Colloque, 3 juin 2021
Détours et silences du poème pour dire l’histoire chez Édouard Glissant et Layli Long Soldier
Pour les poètes Édouard Glissant et Layli Long Soldier, il s’agit simultanément de résister à l’imposition d’un discours officiel qui ne prend pas en compte les perspectives de leurs ancêtres et de proposer un rapport à l’histoire qui compose avec un passé parcellaire car fait de silences et d’oublis. Ces silences sont ceux des archives perdues tout comme des témoignages impossibles du fait du trauma colonial. La poésie a alors vocation à créer une nouvelle mémoire en explorant les zones d’ombre du passé pour se les réapproprier et en faire une source de création.
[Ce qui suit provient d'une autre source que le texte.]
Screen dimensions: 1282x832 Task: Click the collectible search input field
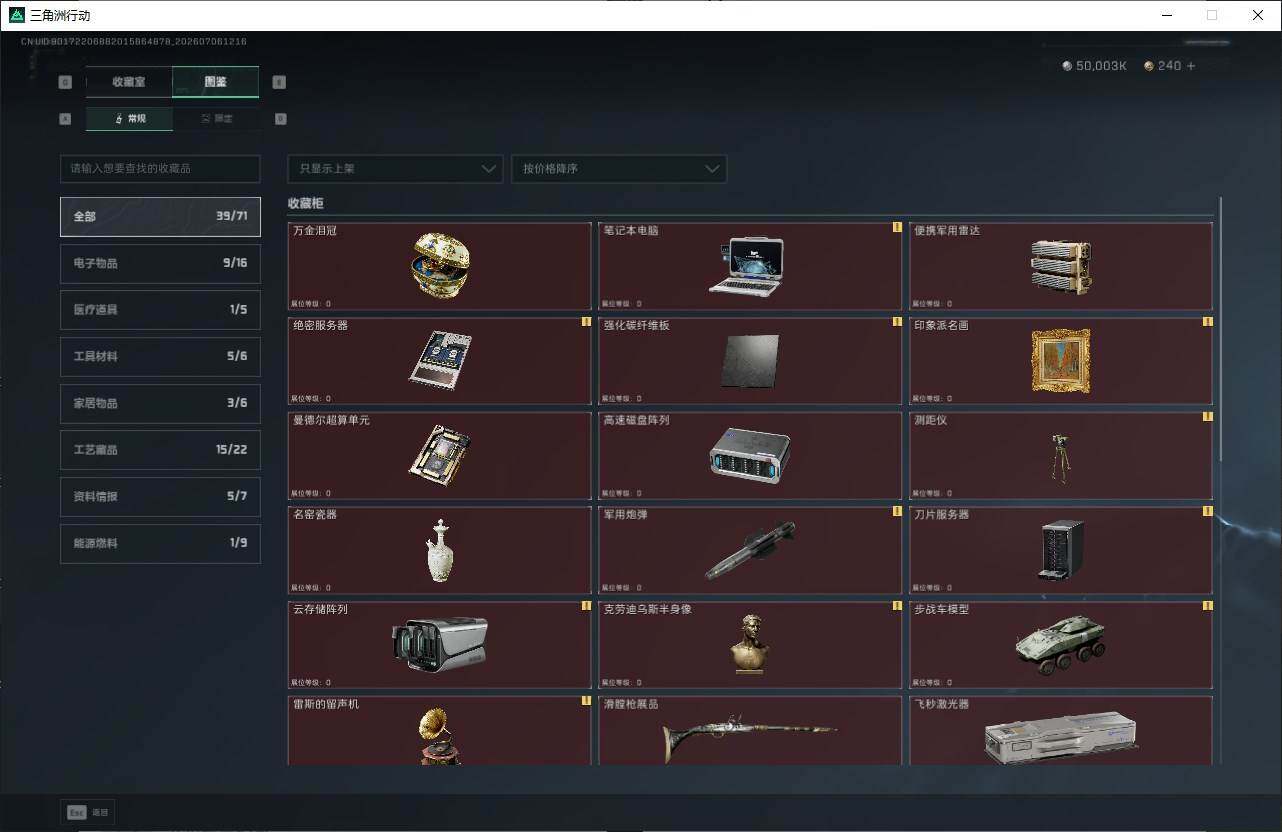point(160,169)
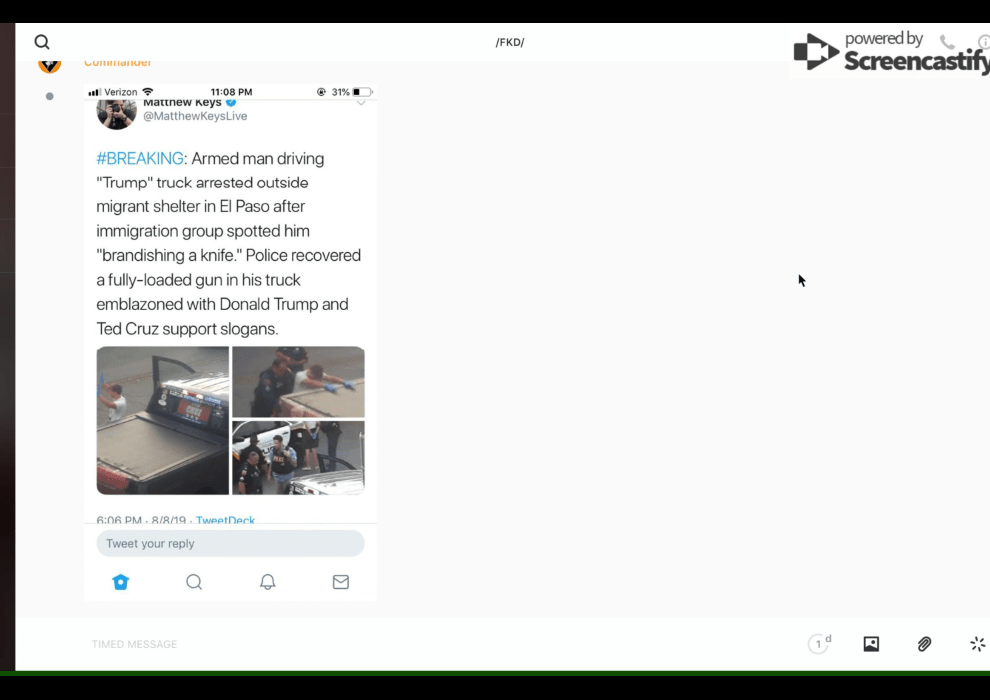Open the messages envelope icon
The image size is (990, 700).
click(341, 582)
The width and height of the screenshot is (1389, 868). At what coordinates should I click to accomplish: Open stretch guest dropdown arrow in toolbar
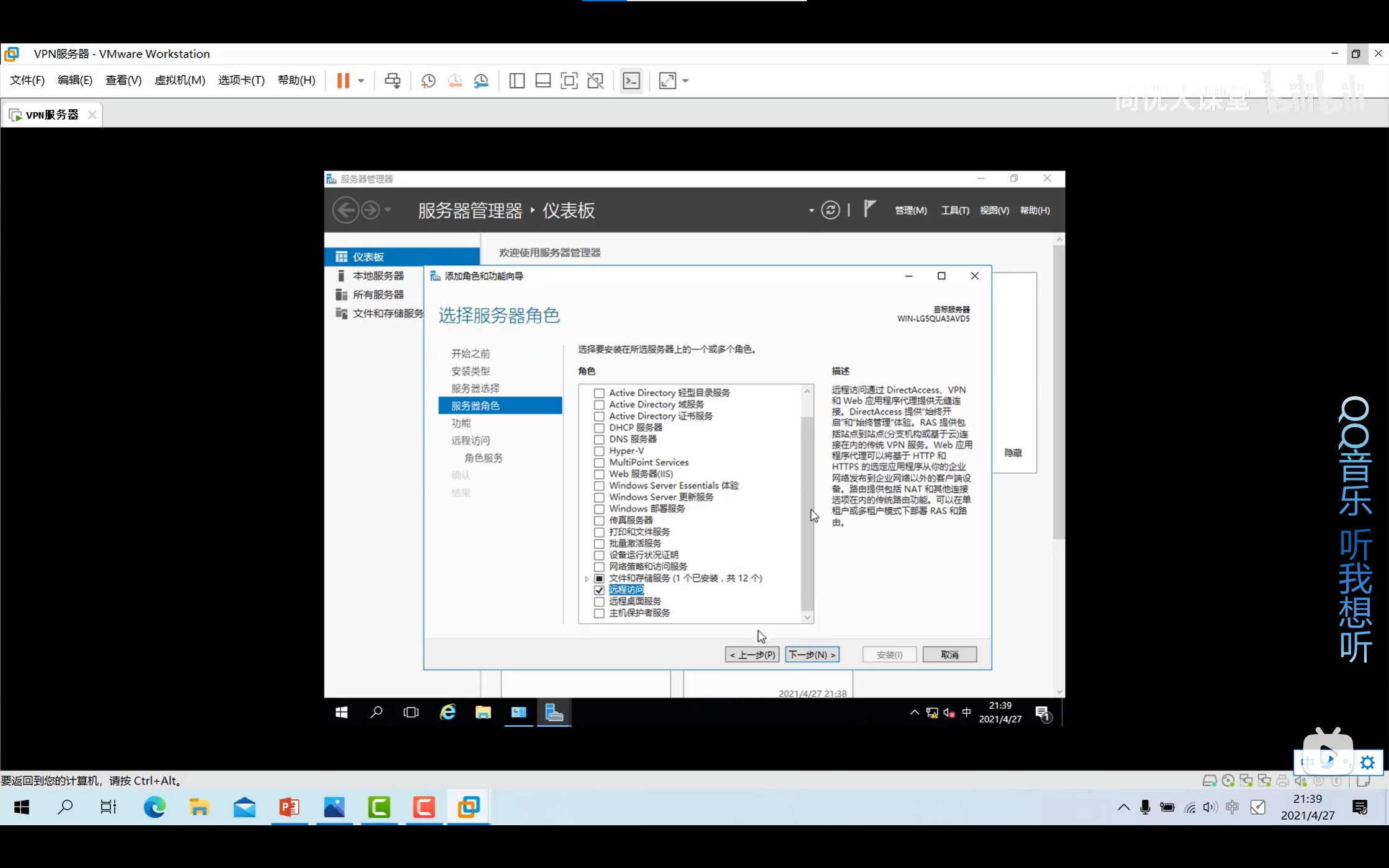(x=685, y=81)
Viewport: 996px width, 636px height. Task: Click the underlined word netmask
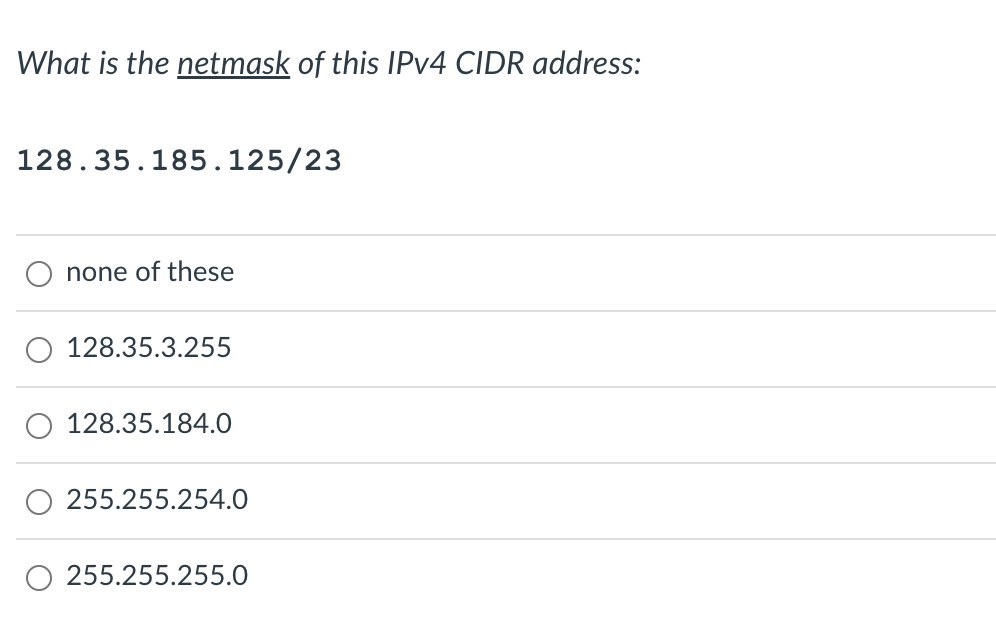tap(232, 63)
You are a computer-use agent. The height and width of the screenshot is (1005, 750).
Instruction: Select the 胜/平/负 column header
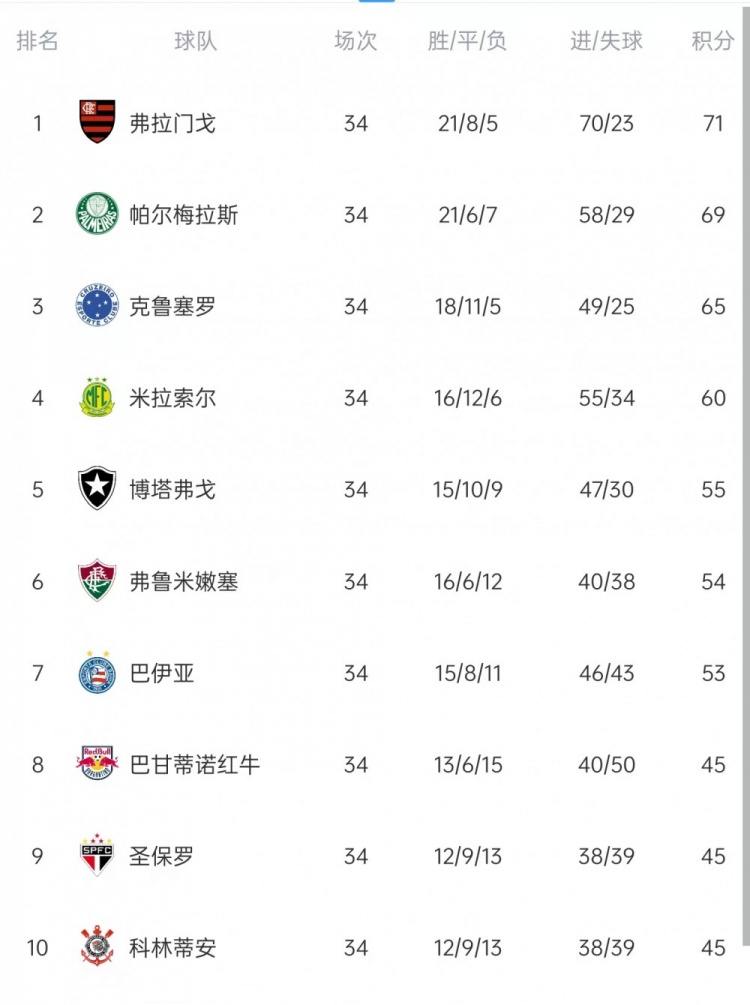[x=467, y=41]
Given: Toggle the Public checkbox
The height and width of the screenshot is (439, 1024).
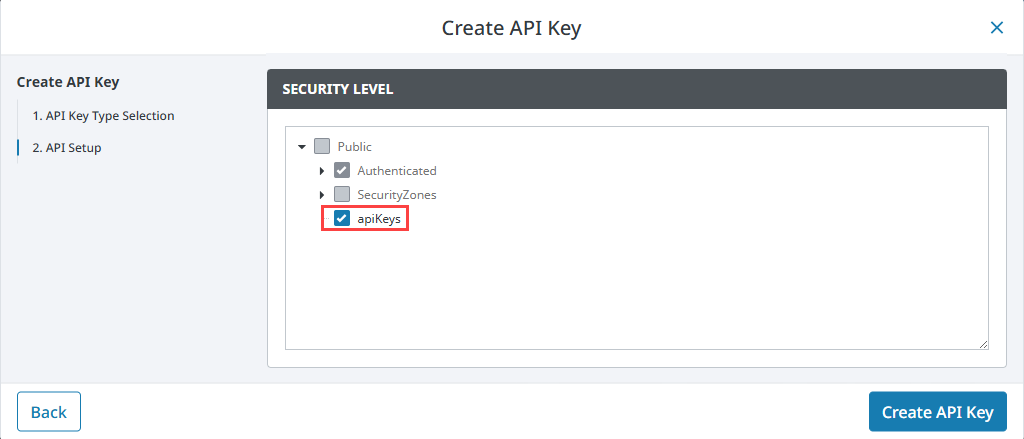Looking at the screenshot, I should 322,146.
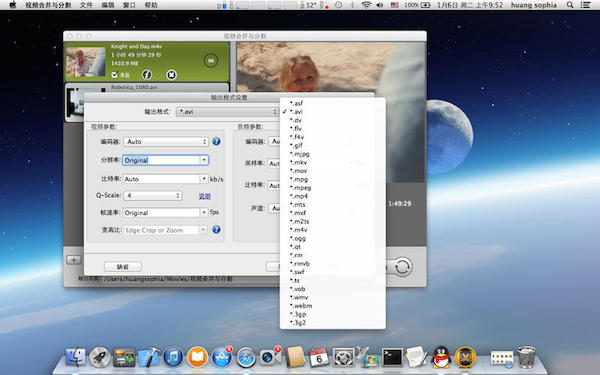Viewport: 600px width, 375px height.
Task: Expand the frame rate Original combo arrow
Action: point(204,212)

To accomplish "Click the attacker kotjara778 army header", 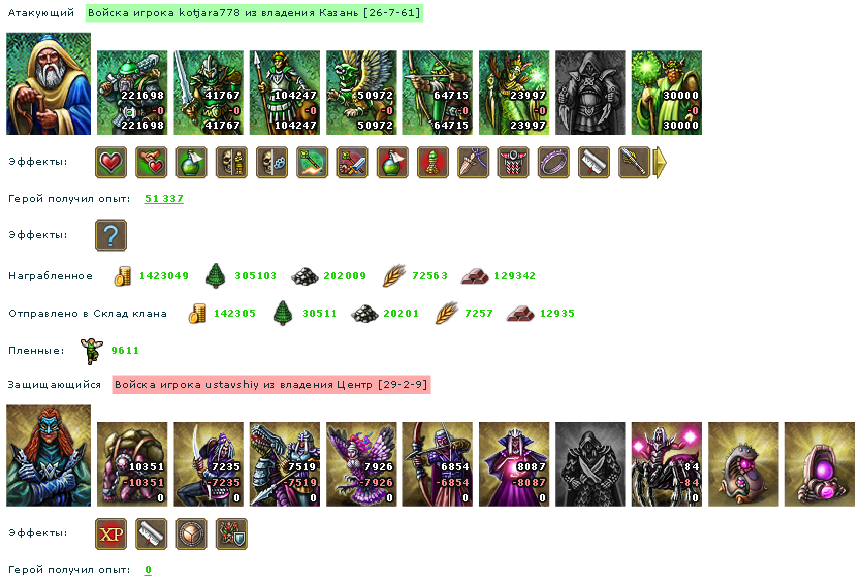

Cette approche est intimement liée au travail de la langue: le poème devient un espace qui fait coexister évocation et dérobement, dire et non-dire, oubli et remémoration. Le langage poétique est mis en tension pour signifier sans pour autant dire le passé perdu. En témoignent le motif du cri qui traverse de part en part Le Sel noir et l’évocation récurrente de l’indicible chez Layli Long Soldier. Dans les deux cas, ce qui est perdu est central et devient source de la parole poétique sans pour autant être complètement révélé. Les deux poètes jouent des détours et des silences pour signifier le passé oublié si bien que celui-ci prend forme et devient un élément structurant des recueils. L’exploration de cette part de l’histoire devient alors un moyen pour tracer un chemin d’expression nouveau, fidèle à la mémoire de leurs communautés. C’est ce chemin que cette communication se propose d’analyser en comparant la manière dont le traitement de la question du manque et de l’oubli chez ces deux poètes donne forme à leur parole poétique.